▶ WHAT THE TASK ASKS: Write out the records once more, exactly as given.

Stored records

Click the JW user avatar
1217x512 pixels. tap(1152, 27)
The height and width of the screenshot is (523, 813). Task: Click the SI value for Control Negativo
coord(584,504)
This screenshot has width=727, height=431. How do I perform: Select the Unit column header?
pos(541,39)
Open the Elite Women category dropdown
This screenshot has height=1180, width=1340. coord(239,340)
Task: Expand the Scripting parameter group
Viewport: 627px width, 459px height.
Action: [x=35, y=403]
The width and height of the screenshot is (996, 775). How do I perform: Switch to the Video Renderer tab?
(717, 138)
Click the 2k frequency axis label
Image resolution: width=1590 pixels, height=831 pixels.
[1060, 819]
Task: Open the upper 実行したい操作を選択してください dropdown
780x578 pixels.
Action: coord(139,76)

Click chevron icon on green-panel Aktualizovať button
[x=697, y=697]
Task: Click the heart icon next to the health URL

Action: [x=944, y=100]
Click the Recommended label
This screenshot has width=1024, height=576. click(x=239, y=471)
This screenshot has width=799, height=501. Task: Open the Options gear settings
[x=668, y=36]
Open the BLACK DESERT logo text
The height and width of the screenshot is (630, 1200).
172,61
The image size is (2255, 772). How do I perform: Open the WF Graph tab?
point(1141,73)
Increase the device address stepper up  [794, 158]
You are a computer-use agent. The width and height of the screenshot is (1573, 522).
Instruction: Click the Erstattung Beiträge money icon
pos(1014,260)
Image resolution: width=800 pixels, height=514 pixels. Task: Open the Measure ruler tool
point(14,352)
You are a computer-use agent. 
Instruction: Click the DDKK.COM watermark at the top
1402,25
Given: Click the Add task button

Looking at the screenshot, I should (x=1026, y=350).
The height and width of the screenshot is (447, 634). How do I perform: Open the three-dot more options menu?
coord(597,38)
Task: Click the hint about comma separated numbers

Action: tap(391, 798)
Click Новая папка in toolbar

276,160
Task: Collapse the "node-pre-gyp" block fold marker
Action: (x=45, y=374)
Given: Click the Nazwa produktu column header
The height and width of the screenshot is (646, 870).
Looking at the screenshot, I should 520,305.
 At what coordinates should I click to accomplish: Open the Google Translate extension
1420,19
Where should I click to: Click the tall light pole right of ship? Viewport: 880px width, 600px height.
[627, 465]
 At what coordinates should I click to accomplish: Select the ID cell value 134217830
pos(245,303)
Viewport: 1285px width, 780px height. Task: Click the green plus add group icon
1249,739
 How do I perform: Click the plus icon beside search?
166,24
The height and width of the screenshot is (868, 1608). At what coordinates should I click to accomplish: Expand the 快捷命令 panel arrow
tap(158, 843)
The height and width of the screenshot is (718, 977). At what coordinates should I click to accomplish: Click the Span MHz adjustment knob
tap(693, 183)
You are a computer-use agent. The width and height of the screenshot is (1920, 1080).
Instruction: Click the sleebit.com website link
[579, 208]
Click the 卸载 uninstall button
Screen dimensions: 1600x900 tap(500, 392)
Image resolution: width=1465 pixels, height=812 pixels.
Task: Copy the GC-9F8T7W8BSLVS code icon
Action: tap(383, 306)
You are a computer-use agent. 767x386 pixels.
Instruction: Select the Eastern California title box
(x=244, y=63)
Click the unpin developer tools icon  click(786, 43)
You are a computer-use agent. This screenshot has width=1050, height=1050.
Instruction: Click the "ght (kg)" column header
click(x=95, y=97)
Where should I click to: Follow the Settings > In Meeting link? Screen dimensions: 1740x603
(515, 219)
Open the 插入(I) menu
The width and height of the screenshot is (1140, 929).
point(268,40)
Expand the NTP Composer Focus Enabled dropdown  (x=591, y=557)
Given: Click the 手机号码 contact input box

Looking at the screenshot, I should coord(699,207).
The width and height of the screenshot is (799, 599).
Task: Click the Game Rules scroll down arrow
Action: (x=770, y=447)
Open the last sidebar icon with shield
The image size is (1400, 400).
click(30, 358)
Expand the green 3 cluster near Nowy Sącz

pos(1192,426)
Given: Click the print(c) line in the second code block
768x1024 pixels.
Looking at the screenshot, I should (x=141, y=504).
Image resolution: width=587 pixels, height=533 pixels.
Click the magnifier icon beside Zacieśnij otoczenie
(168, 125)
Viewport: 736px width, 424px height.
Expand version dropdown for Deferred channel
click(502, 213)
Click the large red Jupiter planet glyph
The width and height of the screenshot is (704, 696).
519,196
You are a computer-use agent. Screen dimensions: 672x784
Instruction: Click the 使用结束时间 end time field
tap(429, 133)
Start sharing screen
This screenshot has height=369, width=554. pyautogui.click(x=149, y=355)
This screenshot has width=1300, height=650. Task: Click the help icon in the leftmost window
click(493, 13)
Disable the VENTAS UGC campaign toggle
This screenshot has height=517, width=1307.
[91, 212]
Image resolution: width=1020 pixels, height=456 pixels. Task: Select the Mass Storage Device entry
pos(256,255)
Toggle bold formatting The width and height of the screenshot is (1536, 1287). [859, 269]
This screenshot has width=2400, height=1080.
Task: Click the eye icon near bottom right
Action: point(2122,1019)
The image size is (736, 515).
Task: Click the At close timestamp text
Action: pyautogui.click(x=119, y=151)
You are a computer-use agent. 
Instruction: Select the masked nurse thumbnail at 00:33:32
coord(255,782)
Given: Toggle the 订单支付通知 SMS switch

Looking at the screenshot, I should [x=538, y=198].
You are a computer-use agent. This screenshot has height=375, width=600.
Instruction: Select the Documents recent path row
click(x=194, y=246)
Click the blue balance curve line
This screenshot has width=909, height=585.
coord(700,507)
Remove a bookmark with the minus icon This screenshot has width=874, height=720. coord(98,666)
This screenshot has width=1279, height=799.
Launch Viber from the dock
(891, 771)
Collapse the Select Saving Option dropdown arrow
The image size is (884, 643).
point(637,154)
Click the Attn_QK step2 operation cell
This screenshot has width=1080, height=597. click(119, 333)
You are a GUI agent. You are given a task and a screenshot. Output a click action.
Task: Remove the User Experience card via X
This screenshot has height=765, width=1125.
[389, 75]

▶ RESULT OF THE EXERCISE:
Click the JW user avatar
1217x512 pixels. tap(1152, 27)
The height and width of the screenshot is (523, 813). Task: Click the SI value for Control Negativo
coord(584,504)
This screenshot has width=727, height=431. How do I perform: Select the Unit column header?
pos(541,39)
Open the Elite Women category dropdown
This screenshot has height=1180, width=1340. coord(239,340)
Task: Expand the Scripting parameter group
Viewport: 627px width, 459px height.
Action: [x=35, y=403]
The width and height of the screenshot is (996, 775). How do I perform: Switch to the Video Renderer tab?
(717, 138)
Click the 2k frequency axis label
Image resolution: width=1590 pixels, height=831 pixels.
[1060, 819]
Task: Open the upper 実行したい操作を選択してください dropdown
780x578 pixels.
Action: coord(139,76)

Click chevron icon on green-panel Aktualizovať button
[x=697, y=697]
Task: Click the heart icon next to the health URL

Action: [x=944, y=100]
Click the Recommended label
This screenshot has width=1024, height=576. click(x=239, y=471)
This screenshot has width=799, height=501. Task: Open the Options gear settings
[x=668, y=36]
Open the BLACK DESERT logo text
The height and width of the screenshot is (630, 1200).
172,61
The image size is (2255, 772). How do I perform: Open the WF Graph tab?
point(1141,73)
Increase the device address stepper up  [794, 158]
You are a computer-use agent. The width and height of the screenshot is (1573, 522).
Instruction: Click the Erstattung Beiträge money icon
pos(1014,260)
Image resolution: width=800 pixels, height=514 pixels. Task: Open the Measure ruler tool
point(14,352)
You are a computer-use agent. 
Instruction: Click the DDKK.COM watermark at the top
1402,25
Given: Click the Add task button

Looking at the screenshot, I should (x=1026, y=350).
The height and width of the screenshot is (447, 634). How do I perform: Open the three-dot more options menu?
coord(597,38)
Task: Click the hint about comma separated numbers

Action: tap(391, 798)
Click Новая папка in toolbar

276,160
Task: Collapse the "node-pre-gyp" block fold marker
Action: (x=45, y=374)
Given: Click the Nazwa produktu column header
The height and width of the screenshot is (646, 870).
Looking at the screenshot, I should 520,305.
 At what coordinates should I click to accomplish: Open the Google Translate extension
1420,19
Where should I click to: Click the tall light pole right of ship? Viewport: 880px width, 600px height.
[627, 465]
 At what coordinates should I click to accomplish: Select the ID cell value 134217830
pos(245,303)
Viewport: 1285px width, 780px height. Task: Click the green plus add group icon
1249,739
 How do I perform: Click the plus icon beside search?
166,24
The height and width of the screenshot is (868, 1608). At what coordinates should I click to accomplish: Expand the 快捷命令 panel arrow
tap(158, 843)
The height and width of the screenshot is (718, 977). At what coordinates should I click to accomplish: Click the Span MHz adjustment knob
tap(693, 183)
You are a computer-use agent. The width and height of the screenshot is (1920, 1080).
Instruction: Click the sleebit.com website link
[579, 208]
Click the 卸载 uninstall button
Screen dimensions: 1600x900 tap(500, 392)
Image resolution: width=1465 pixels, height=812 pixels.
Task: Copy the GC-9F8T7W8BSLVS code icon
Action: tap(383, 306)
You are a computer-use agent. 767x386 pixels.
Instruction: Select the Eastern California title box
(x=244, y=63)
Click the unpin developer tools icon  click(786, 43)
You are a computer-use agent. This screenshot has width=1050, height=1050.
Instruction: Click the "ght (kg)" column header
click(x=95, y=97)
Where should I click to: Follow the Settings > In Meeting link? Screen dimensions: 1740x603
(515, 219)
Open the 插入(I) menu
The width and height of the screenshot is (1140, 929).
point(268,40)
Expand the NTP Composer Focus Enabled dropdown  (x=591, y=557)
Given: Click the 手机号码 contact input box

Looking at the screenshot, I should coord(699,207).
The width and height of the screenshot is (799, 599).
Task: Click the Game Rules scroll down arrow
Action: (x=770, y=447)
Open the last sidebar icon with shield
The image size is (1400, 400).
click(30, 358)
Expand the green 3 cluster near Nowy Sącz

pos(1192,426)
Given: Click the print(c) line in the second code block
768x1024 pixels.
Looking at the screenshot, I should (x=141, y=504).
Image resolution: width=587 pixels, height=533 pixels.
Click the magnifier icon beside Zacieśnij otoczenie
(168, 125)
Viewport: 736px width, 424px height.
Expand version dropdown for Deferred channel
click(502, 213)
Click the large red Jupiter planet glyph
The width and height of the screenshot is (704, 696).
519,196
You are a computer-use agent. Screen dimensions: 672x784
Instruction: Click the 使用结束时间 end time field
tap(429, 133)
Start sharing screen
This screenshot has height=369, width=554. pyautogui.click(x=149, y=355)
This screenshot has width=1300, height=650. Task: Click the help icon in the leftmost window
click(493, 13)
Disable the VENTAS UGC campaign toggle
This screenshot has height=517, width=1307.
[91, 212]
Image resolution: width=1020 pixels, height=456 pixels. Task: Select the Mass Storage Device entry
pos(256,255)
Toggle bold formatting The width and height of the screenshot is (1536, 1287). [859, 269]
This screenshot has width=2400, height=1080.
Task: Click the eye icon near bottom right
Action: point(2122,1019)
The image size is (736, 515).
Task: Click the At close timestamp text
Action: pyautogui.click(x=119, y=151)
You are a computer-use agent. 
Instruction: Select the masked nurse thumbnail at 00:33:32
coord(255,782)
Given: Toggle the 订单支付通知 SMS switch

Looking at the screenshot, I should [x=538, y=198].
You are a computer-use agent. This screenshot has height=375, width=600.
Instruction: Select the Documents recent path row
click(x=194, y=246)
Click the blue balance curve line
This screenshot has width=909, height=585.
coord(700,507)
Remove a bookmark with the minus icon This screenshot has width=874, height=720. coord(98,666)
This screenshot has width=1279, height=799.
Launch Viber from the dock
(891, 771)
Collapse the Select Saving Option dropdown arrow
The image size is (884, 643).
point(637,154)
Click the Attn_QK step2 operation cell
This screenshot has width=1080, height=597. click(119, 333)
You are a GUI agent. You are given a task and a screenshot. Output a click action.
Task: Remove the User Experience card via X
This screenshot has height=765, width=1125.
[389, 75]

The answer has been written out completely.